[Saved data entries]
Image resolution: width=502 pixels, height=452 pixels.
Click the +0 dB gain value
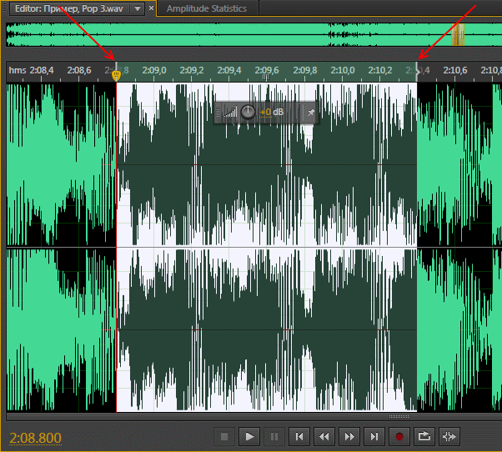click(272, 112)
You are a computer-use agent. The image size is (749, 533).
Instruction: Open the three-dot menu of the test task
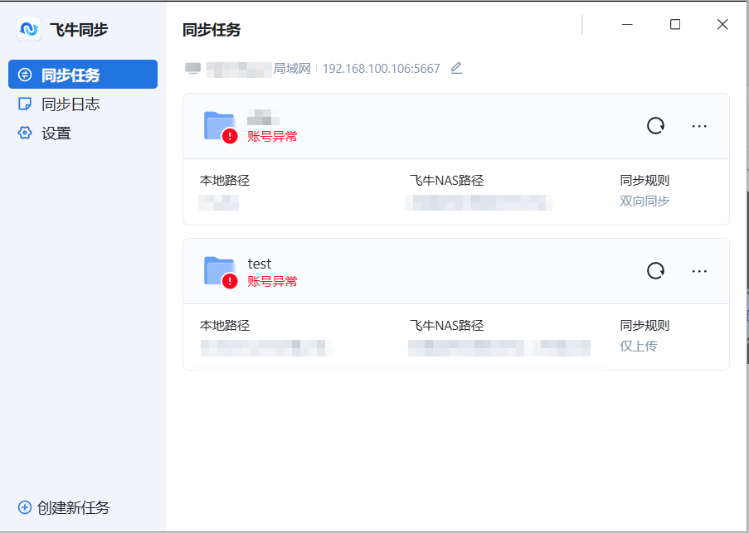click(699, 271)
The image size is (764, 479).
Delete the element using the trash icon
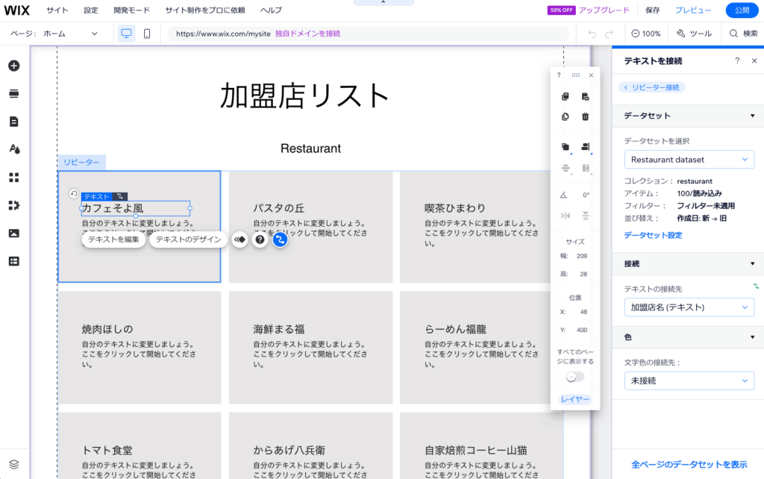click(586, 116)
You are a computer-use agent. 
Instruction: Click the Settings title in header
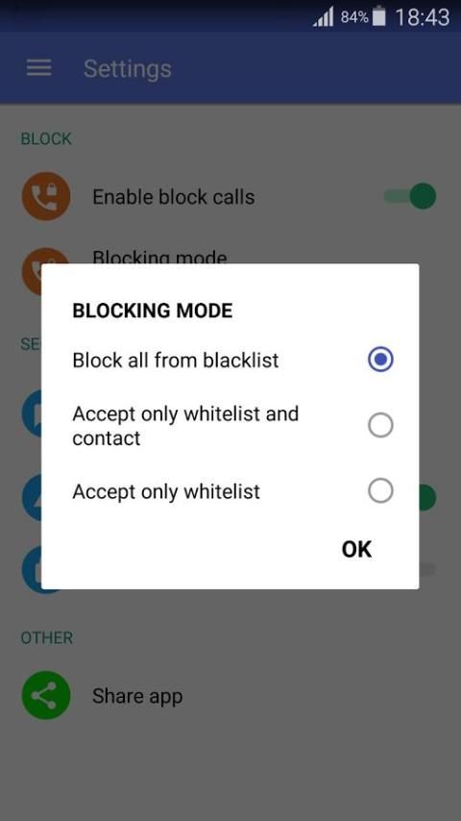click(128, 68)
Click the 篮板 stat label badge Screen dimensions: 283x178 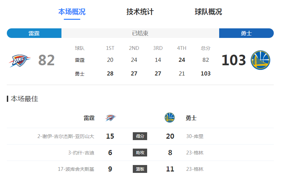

→ What needs to be done
Except for the pictures, give the data again word for word.

→ Exercise result
Image resolution: width=502 pixels, height=452 pixels.
Click the +0 dB gain value
click(272, 112)
You are a computer-use agent. The image size is (749, 533).
Instruction: Open the three-dot menu of the test task
click(699, 271)
The image size is (764, 479).
Delete the element using the trash icon
click(586, 116)
You are a computer-use agent. 
Instruction: Click the Settings title in header
click(128, 68)
Click the 篮板 stat label badge Screen dimensions: 283x178 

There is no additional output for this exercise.